Casein derivatives and method of producing the same

Abstract

Calcium phospho-caseinates produced by the addition of 1.0 to 3.0% of one of the edible di- or tri-basic salts of phosphoric acid, or any of the complex dehydration products of these salts, to a slurry of casein and water, and neutralization with calcium hydroxide.

Description

Among the objects and advantages of the invention are the following: To obtain casein derivatives which are considerably easier to wet out and disperse in water than either calcium or sodium caseinate as commonly made; to obtain such derivatives over an extremely wide range of inherent solution viscosities, i.e. from solid gels at room temperature to quite thin colloidal suspensions measured at a 15% concentration; to obtain casein derivatives which do not have the slippery mouth feel and texture characteristics of sodium caseinate of the chalky texture of calcium caseinates; to obtain high viscosity casein derivatives having a very large temperature coefficient of viscosity; and to obtain low viscosity casein derivatives which form stable colloidal suspensions which do not settle out and which can be strongly heated without coagulation.

= = = = =

→ Problems to work on:
(a) Reproduce word for word the stretch of the casein patent passage from "Casein derivatives and" through "with calcium hydroxide.".
(b) According to the casein patent passage, what is used to neutralize the slurry of casein and water?
(c) Write the next part of the casein patent passage, continuing after its final sentence.
The records have no connection to the casein patent passage.

→ Exercise data:
= = = = =

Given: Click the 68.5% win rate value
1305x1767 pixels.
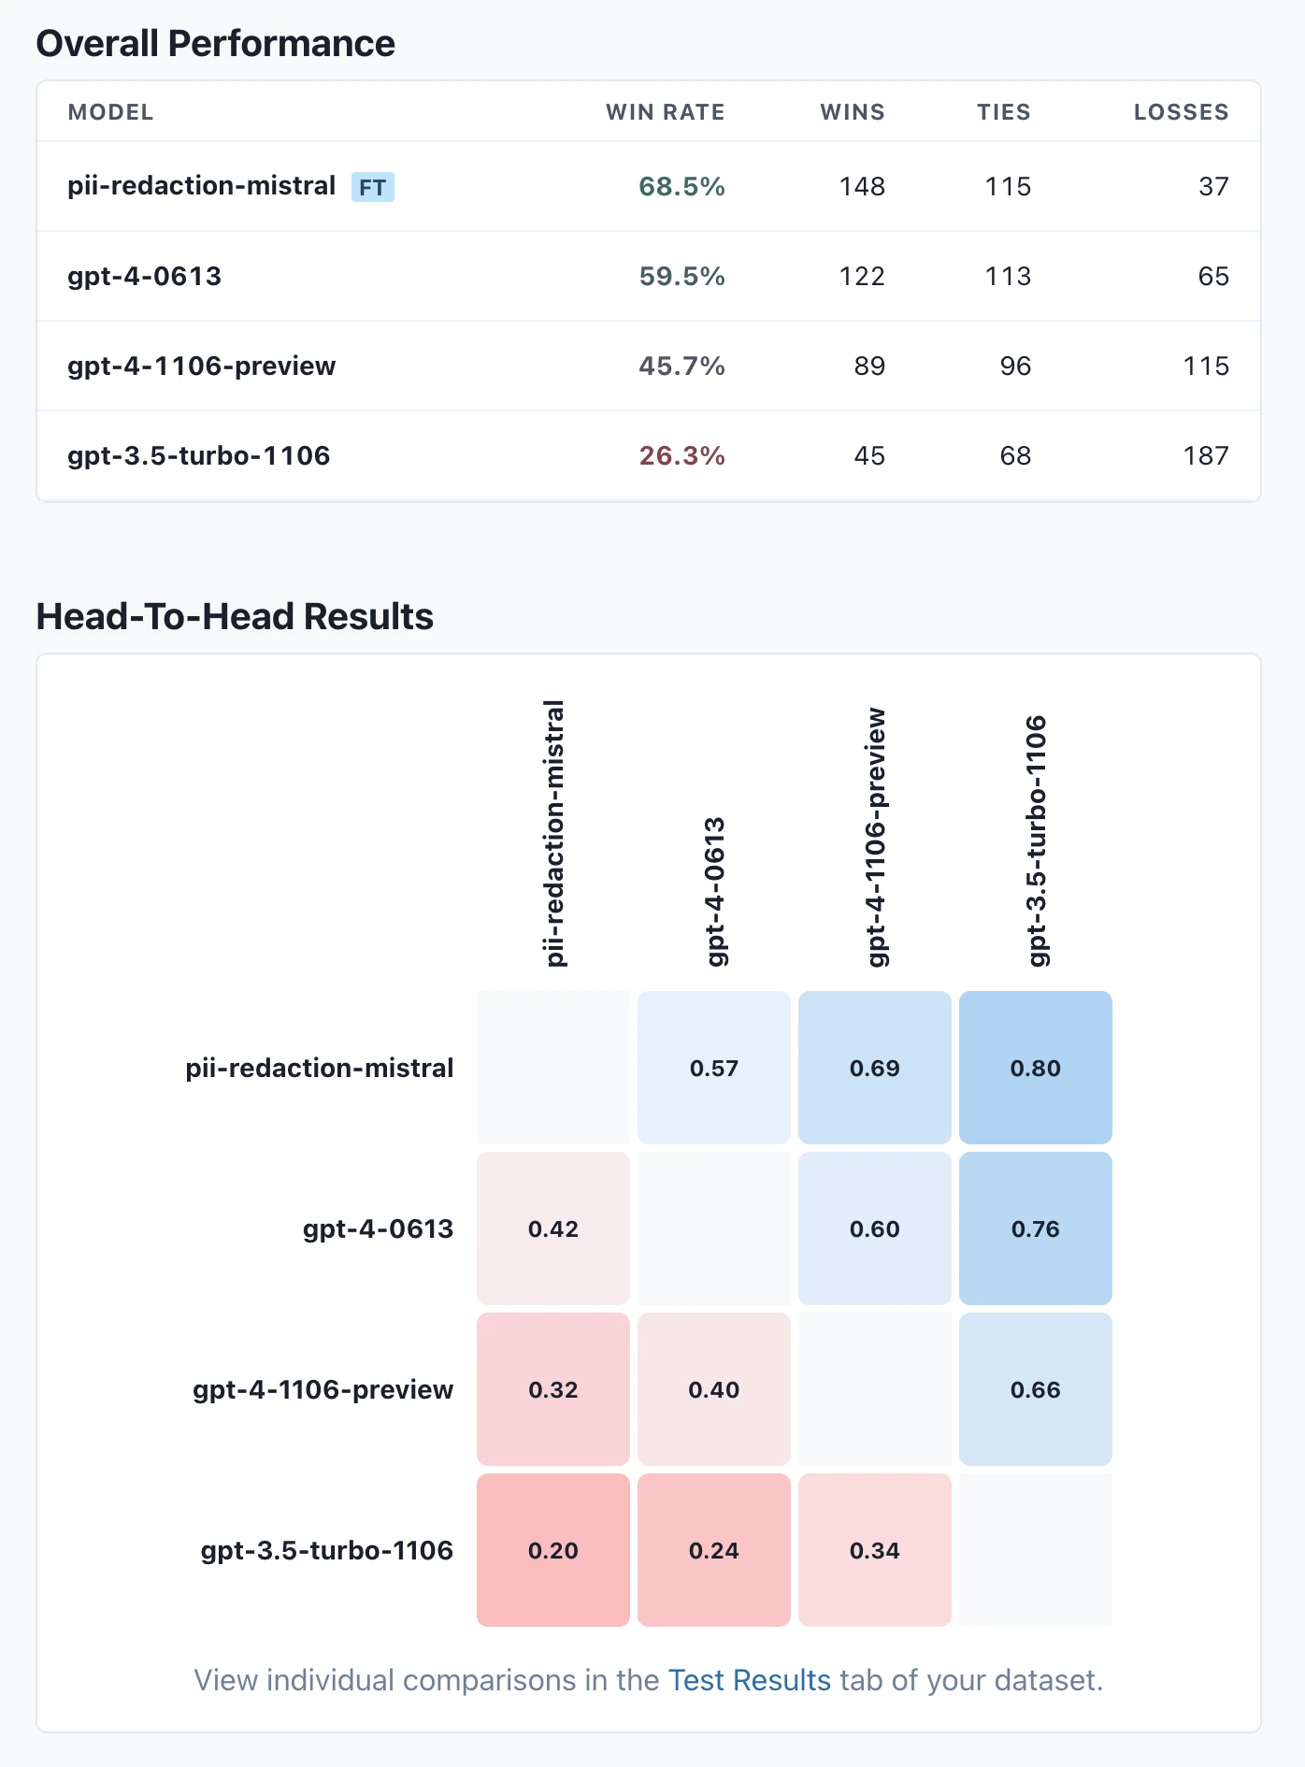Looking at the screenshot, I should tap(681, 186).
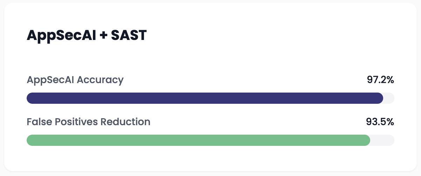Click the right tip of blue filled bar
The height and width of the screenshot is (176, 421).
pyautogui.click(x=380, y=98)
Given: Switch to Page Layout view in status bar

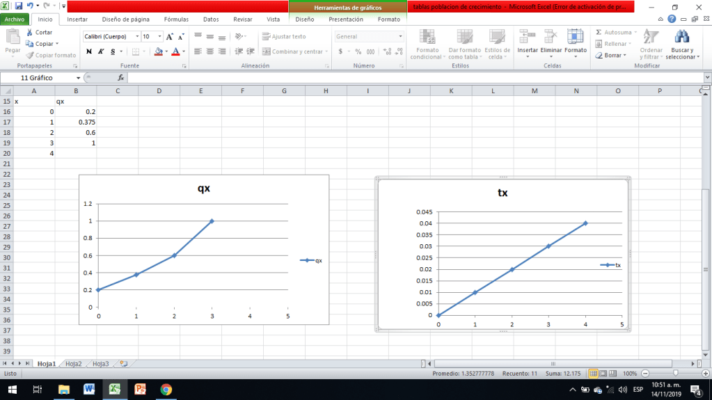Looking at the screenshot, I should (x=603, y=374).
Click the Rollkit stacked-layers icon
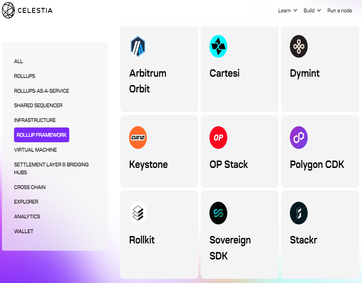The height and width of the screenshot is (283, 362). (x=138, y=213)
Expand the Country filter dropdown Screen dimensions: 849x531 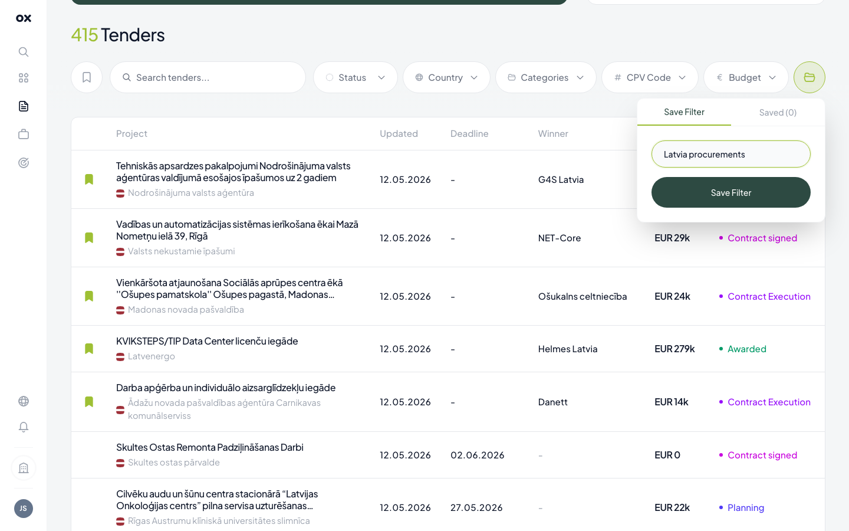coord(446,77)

= = = = =

→ Outputs for the tasks:
(a)
Casein derivatives and method of producing the same

Abstract

Calcium phospho-caseinates produced by the addition of 1.0 to 3.0% of one of the edible di- or tri-basic salts of phosphoric acid, or any of the complex dehydration products of these salts, to a slurry of casein and water, and neutralization with calcium hydroxide.

(b) Calcium hydroxide.

(c)
With respect to the foregoing objects and advantages, the high viscosity products may be, for example, 15% suspensions having a viscosity of 40 centipoise at 50.degree. C. which upon cooling to 25.degree. C. become solid gels with viscosities of over 40,000 centipoise, while the low viscosity products may, for example, at 15% solids and 25.degree. C. have a viscosity which is 10-15 centipoise, or only slightly lower than that for calcium caseinate. Calcium caseinate suspensions, however, tend to settle out and cannot be heated at 190.degree. F. without coagulation.

These and other objects and advantages of the invention are obtained by the addition of 1.0 to 3.0% of one of the edible di- or tri-basic salts of phosphoric acid, or any of the complex dehydration products of these salts, to a slurry of casein and water, and neutralization with calcium hydroxide. Trisodium phosphate is somewhat preferred; sodium tripoly phosphate, tripotassium phosphate, sodium pyrophosphate and sodium hexametaphosphate work about as well as trisodium phosphate; disodium phosphate and dipotassium phosphate work but they appear to form slightly weaker gels and when they are used about 10% more calcium hydroxide is required to neutralize to a given pH; monosodium phosphate and monopotassium phosphate do not work at all, there being no gel formation or increase in viscosity and there being required about 30% more calcium hydroxide to reach a given pH.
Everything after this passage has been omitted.